Si legge nella sentenza: “L’art. 55 del Codice del terzo settore, disciplinando i rapporti tra enti del terzo settore (ETS) e pubbliche amministrazioni, rappresenta una delle più significative attuazioni del principio di sussidiarietà orizzontale. Esso pone in capo ai soggetti pubblici il compito di assicurare il coinvolgimento attivo degli ETS nella programmazione, progettazione e organizzazione degli interventi e dei servizi, nei settori di attività di interesse generale definiti dal medesimo CTS. Rappresentativi della “società solidale”, gli ETS costituiscono sul territorio una rete capillare di vicinanza e solidarietà, sensibile in tempo reale alle esigenze che provengono dal tessuto sociale, in grado di mettere a disposizione dell’ente pubblico preziosi dati informativi e un’importante capacità organizzativa e di intervento, con risparmio di risorse e aumento della qualità dei servizi e delle prestazioni erogate a favore della “società del bisogno”».

Dalla competizione alla collaborazione

Siamo dunque di fronte a una definitiva affermazione di principio, che conferisce priorità alle forme collaborative rispetto a quelle competitive nella programmazione e nella progettazione degli interventi e dei servizi territoriali (di welfare ma non soltanto). Si tratta ora di verificarne l’effettiva applicazione nelle prassi territoriali, sapendo che si tratterà di un processo lungo e tutto da costruire (come ha notato ad esempio Luca Fazzi[1] in una sua prima ricognizione empirica). Rimanendo sul piano della riflessione teorica, è possibile sin d’ora domandarsi se e a quali condizioni questa “svolta” possa prefigurarsi come un passo avanti compatibile con quanto previsto dal modello del “welfare responsabile”.

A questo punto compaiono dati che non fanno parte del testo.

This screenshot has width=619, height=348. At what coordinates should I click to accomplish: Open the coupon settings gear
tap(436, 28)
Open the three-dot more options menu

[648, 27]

Quale ruolo per il welfare responsabile?

Certamente co-programmazione e ancora di più co-progettazione richiedono una logica di “attivazione capacitante”, proprio perché finalizzate a “mobilitare, attivare e potenziare le risorse, le competenze, le abilità e le conoscenze di ogni attore coinvolto” (Cesareo e Pavesi, 2019: 26). Ancora, le logiche coprogrammatorie e coprogettuali, se correttamente intese, sembrano fuoriuscire in modo deciso da paradigmi Principale-Agente e da forme di regolamentazione predefinita, generando in modo ogni volta “sperimentale” (e attraverso forme di governance che per definizione dovrebbero essere partecipative) e processuale il campo di gioco e degli attori, esattamente come prevede la costruzione responsabile di uno “spazio sociale di prossimità”.

Un nuovo spazio per l’integrazione

Altrettanto evidente è la compatibilità con la logica di “integrazione condivisa”, in cui le dinamiche collaborative e di rete risultano centrali. Anche se non sembrano ancora maturate le condizioni per allargare lo spazio della co-progettazione anche ai soggetti profit (per esempio alle aziende che dispongono di un piano di welfare aperto al territorio, soprattutto all’interno di quadri di contrattazione territoriale): oggi le logiche collaborative sono ancora interne alla diade PA – Terzo settore (welfare municipale e welfare comunitario), mentre è plausibile immaginarne uno spazio di ampliamento anche al di fuori di questa coppia di soggetti.

Così come ancora del tutto inesplorate sono le possibilità che lo strumento collaborativo potrebbe aprire connettendo in modo più stretto il livello meso (quello delle forme di welfare come le abbiamo prima individuate) con il livello micro, là dove sul piano teorico (ma non ancora su quello empirico) appare plausibile un coinvolgimento ampio della società anche nelle sue forme meno organizzate e di cittadinanza attiva. Insomma, lo spazio per la sperimentazione è ancora molto ampio.

[1] Fazzi L. (2022), Sussidairietà e coprogettazione: un legame implicito o ancora da costruire, in “Impresa Sociale”, 4: 69-75).